His recent works include ENISHI RESORT VILLA in Taiwan (won the 1st Prize in ADA Awards for Emerging Architects 2018, a collaborative project with N.Maeda Atelier, A.S.Studio, Kai Architects, and Atelier SHARE), and two major hotel projects in Japan (Dogo Miyu and Dogo hakuro). Regardless of place, size, and programs, his works are characterized by his commitment to the phenomenological understanding of time and space, as well as his awareness of locality, human sensibility, and interactive nature of architecture.
Christine Corday
Christine Corday engages a material-based practice that interrogates the evolving human scale of perception and fundamental forces. Working with temperature, pressure, material states, and elemental metals as well as self-invented media, Corday often collaborates with international scientists and engineering organizations to develop her distinctive forms. Corday’s compositions are materially informed and informing, heightening awareness of perceptual bias as well as broadening sensory engagement with touch and the indexical register of memory on their material surfaces.

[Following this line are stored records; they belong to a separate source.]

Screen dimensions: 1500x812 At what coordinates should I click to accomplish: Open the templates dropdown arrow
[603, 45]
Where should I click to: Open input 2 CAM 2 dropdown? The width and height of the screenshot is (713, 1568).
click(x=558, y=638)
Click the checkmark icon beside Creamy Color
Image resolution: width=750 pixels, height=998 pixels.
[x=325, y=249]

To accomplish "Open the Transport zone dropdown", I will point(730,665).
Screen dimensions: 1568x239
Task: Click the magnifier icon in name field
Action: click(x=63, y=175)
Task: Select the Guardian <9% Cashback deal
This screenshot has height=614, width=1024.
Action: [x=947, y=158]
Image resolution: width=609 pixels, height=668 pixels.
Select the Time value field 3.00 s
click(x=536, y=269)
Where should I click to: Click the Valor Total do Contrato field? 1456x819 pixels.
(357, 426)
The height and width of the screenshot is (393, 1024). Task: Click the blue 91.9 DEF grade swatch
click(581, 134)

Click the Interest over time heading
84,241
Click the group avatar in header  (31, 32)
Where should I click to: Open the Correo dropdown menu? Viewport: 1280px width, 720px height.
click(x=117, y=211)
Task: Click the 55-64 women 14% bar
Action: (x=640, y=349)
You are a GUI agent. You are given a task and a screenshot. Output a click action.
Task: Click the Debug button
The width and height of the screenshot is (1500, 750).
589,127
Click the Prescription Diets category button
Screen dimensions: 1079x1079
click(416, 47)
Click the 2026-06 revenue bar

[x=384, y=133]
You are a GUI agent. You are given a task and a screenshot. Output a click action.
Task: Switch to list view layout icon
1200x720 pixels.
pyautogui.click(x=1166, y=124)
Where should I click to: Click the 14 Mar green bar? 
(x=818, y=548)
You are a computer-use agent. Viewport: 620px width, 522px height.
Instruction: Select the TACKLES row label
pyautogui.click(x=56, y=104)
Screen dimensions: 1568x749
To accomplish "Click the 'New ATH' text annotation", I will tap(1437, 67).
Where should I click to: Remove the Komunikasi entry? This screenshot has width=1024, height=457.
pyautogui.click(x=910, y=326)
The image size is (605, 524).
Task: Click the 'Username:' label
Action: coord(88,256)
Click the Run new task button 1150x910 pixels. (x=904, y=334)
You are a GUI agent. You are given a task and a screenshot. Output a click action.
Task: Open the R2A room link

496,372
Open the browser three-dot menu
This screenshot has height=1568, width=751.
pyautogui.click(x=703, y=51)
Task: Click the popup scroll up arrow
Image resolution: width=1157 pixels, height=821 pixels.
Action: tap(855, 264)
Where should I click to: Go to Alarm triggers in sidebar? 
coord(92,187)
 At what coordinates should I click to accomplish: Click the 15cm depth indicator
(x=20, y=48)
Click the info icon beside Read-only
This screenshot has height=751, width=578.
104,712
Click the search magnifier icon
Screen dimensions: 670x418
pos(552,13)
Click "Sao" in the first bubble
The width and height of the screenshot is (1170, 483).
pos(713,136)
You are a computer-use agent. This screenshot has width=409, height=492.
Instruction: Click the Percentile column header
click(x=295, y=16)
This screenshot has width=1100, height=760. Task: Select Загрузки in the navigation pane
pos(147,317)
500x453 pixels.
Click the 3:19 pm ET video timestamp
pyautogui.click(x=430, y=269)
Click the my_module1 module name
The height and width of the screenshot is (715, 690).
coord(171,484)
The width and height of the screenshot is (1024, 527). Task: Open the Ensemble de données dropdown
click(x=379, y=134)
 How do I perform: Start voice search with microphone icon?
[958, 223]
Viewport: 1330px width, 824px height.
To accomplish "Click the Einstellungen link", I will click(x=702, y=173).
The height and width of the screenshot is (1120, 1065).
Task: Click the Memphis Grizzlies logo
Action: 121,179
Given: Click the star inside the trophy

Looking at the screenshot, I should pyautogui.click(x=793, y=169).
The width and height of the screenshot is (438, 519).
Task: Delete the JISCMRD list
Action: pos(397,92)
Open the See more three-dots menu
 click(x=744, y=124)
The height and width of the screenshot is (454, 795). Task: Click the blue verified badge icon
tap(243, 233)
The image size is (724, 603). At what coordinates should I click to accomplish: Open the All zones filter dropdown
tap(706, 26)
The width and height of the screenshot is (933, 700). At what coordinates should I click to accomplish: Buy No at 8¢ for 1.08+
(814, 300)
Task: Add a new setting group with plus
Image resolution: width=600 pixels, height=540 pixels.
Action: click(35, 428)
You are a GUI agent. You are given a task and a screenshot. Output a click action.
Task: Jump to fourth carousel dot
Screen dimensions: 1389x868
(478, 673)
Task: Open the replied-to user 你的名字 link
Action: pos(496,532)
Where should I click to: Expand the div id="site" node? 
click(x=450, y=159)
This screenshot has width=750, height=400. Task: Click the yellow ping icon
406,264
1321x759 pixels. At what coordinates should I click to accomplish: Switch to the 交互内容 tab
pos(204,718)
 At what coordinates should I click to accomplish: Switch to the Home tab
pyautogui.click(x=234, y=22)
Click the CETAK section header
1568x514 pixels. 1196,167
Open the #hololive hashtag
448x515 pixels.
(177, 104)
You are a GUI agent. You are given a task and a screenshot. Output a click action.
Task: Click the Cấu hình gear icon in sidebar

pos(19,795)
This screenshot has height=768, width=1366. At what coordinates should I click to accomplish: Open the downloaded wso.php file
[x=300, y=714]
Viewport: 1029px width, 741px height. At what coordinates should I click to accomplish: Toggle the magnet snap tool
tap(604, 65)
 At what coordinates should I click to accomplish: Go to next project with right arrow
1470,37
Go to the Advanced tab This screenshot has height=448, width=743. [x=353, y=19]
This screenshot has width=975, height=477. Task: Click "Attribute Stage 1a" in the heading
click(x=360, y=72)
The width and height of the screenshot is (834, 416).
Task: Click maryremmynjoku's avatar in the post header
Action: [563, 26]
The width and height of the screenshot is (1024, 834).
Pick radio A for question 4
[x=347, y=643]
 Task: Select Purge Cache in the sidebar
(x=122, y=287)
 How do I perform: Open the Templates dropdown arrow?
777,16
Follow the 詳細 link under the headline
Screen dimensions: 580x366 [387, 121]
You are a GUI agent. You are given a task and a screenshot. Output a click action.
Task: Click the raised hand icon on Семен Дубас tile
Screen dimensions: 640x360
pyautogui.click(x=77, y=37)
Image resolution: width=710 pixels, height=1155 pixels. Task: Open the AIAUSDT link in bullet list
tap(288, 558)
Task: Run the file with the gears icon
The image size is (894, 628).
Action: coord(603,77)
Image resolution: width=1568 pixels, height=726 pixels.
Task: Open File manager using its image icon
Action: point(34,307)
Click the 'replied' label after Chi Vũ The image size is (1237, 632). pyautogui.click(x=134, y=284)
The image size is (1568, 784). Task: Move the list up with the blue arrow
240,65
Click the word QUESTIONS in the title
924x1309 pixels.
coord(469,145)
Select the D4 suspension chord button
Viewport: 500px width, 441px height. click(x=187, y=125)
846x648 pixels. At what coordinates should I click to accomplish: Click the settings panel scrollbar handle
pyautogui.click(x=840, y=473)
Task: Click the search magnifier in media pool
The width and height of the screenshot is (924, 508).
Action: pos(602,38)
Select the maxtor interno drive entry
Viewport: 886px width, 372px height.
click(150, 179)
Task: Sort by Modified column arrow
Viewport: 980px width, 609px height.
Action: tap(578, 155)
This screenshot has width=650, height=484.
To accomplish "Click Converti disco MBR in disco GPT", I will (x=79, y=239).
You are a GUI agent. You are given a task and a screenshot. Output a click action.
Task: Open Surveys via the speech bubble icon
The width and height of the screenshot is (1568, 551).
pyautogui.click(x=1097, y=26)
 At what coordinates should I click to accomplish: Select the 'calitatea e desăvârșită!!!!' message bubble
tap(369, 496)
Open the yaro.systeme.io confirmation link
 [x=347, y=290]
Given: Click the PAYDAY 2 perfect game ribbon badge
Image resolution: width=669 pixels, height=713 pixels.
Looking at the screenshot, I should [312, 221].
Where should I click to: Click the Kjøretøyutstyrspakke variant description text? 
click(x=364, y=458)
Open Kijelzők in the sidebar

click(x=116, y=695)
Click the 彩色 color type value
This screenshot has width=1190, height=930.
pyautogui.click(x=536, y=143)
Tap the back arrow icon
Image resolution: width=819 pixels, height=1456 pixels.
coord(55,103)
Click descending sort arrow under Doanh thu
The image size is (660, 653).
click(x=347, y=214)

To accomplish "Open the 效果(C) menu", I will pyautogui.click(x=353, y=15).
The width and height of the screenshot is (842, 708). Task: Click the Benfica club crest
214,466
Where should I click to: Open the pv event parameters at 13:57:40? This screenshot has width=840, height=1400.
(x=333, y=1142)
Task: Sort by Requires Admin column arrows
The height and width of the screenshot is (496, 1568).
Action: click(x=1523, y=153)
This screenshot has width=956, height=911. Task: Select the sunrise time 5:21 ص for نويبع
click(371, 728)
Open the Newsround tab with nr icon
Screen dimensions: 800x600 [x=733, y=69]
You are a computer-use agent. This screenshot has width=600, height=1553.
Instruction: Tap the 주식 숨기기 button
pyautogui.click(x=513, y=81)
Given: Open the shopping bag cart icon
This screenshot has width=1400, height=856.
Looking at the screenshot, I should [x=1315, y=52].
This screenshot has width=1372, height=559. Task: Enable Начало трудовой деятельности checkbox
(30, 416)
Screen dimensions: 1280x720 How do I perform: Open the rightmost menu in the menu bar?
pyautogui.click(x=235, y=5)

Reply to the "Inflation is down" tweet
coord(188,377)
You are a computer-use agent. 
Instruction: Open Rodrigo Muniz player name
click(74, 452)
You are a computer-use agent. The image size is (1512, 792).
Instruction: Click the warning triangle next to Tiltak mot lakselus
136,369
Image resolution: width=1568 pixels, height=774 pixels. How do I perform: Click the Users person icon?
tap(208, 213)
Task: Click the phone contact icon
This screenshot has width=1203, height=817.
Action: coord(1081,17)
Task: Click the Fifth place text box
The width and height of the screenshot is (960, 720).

Other sculptural works explore the intimacy of shared public surfaces in a broad range of scales, and draw from studies in astronomy, cultural anthropology, chemistry, and phenomenology.
Christoph Hesse Architects
ChristophHesseArchitects was founded in 2008 by Christoph Hesse in Korbach. In 2018, a branch office was set up in Berlin. The practice has won numerous prizes and its projects have been exhibited in several museums and galleries around the world. Currently, the office employs an international team of 15 people. The aim of the office is to create self-sufficient, solidarity-based and identity-forming projects that actively involve users in the design process. In the last ten years, Christoph Hesse Architects worked together with local communities on the realization of visions, which can be subdivided into two categories: system changers and perspective changers. System changers are projects that have the ability to break through prevailing global structures at the local level to transform them fundamentally. “Villa F”, an off-the-grid house in Sauerland, started a collective bottom-up process in which the local people have built an eco-friendly energy network that made entire communities CO2 neutral and independent of the global energy market. Perspective Changers, such as the “Open Mind Places” offer the possibility of changing one’s perspectives. Places where people can step out of everyday life and see the world differently.